Earthquake occurrence modeling of large magnitude events from major subduction zones and faults is a critical element in probabilistic seismic and tsunami hazard analysis, but involves significant uncertainty (Davies et al. 2018; Baker et al. 2021; Behrens et al. 2021; Mori et al. 2022). The main challenges of this modeling stem from the scarcity and the uncertainty/ambiguity of the data (Rhoades et al. 1994; Headquarters for Earthquake Research Promotion 2019). For the former, despite various efforts for identifying large paleo-seismic events from geological data in major subduction zones (Philibosian and Meltzner 2020), the number of large earthquakes is rather small compared to the number of small-to-moderate earthquakes. For the latter, event times are often estimated based on radiocarbon dating of sediment samples and geological cores, and estimated event times are uncertain with a possible margin of error of several decades to a few hundred years.

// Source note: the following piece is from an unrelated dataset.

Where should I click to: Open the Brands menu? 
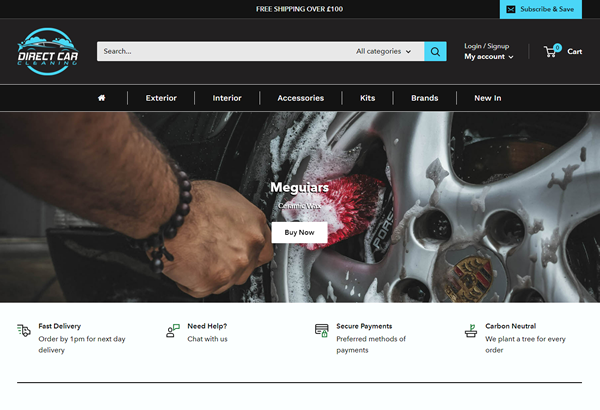(x=424, y=98)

By recognizing non-Poissonian and quasi-periodic recurrence characteristics of major subduction zones and matured faults, various earthquake occurrence models have been proposed in the literature (e.g., Ogata 1999; Sykes and Menke 2006). Both physics-inspired occurrence models (e.g., Shimazaki and Nakata 1980; Console et al. 2008) and statistical renewal models (e.g., Cornell and Winterstein 1988; Matthews et al. 2002; Abaimov et al. 2008) have been adopted in seismic and tsunami hazard assessments. A renewal process can characterize the evolution of occurrence probability with time by specifying an inter-arrival time (IAT) distribution of earthquakes. Popular IAT distributions include the lognormal distribution, Brownian Passage Time distribution (Matthews et al. 2002), and Weibull distribution (Abaimov et al. 2008), noting that the homogeneous Poisson model corresponds to the exponential distribution. Typically, the IAT distribution is characterized by three parameters: mean recurrence time, coefficient of variation (CoV), and elapsed time since the previous event. Although the concept of renewal-type earthquake occurrence models is appealing, when the number of earthquake occurrence time data is small, the superiority of the time-dependent renewal model to the time-independent Poisson model is not always obvious (Williams et al. 2019; Griffin et al. 2020).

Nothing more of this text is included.